> Directions for this task
When you reach the line that contains "This screenshot has width=1024, height=538." in the entries below, begin returning lines exactly as written and continue through the last one.

[Items from a dataset]
◆ ◆ ◆

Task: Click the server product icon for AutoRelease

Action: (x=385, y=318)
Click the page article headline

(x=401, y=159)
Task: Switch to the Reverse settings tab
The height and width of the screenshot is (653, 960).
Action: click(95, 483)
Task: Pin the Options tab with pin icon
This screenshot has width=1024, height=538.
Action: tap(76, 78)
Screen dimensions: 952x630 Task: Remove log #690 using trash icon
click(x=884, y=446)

◆ ◆ ◆

> Result of the exercise
This screenshot has width=1024, height=538.
Action: tap(76, 78)
Screen dimensions: 952x630 Task: Remove log #690 using trash icon
click(x=884, y=446)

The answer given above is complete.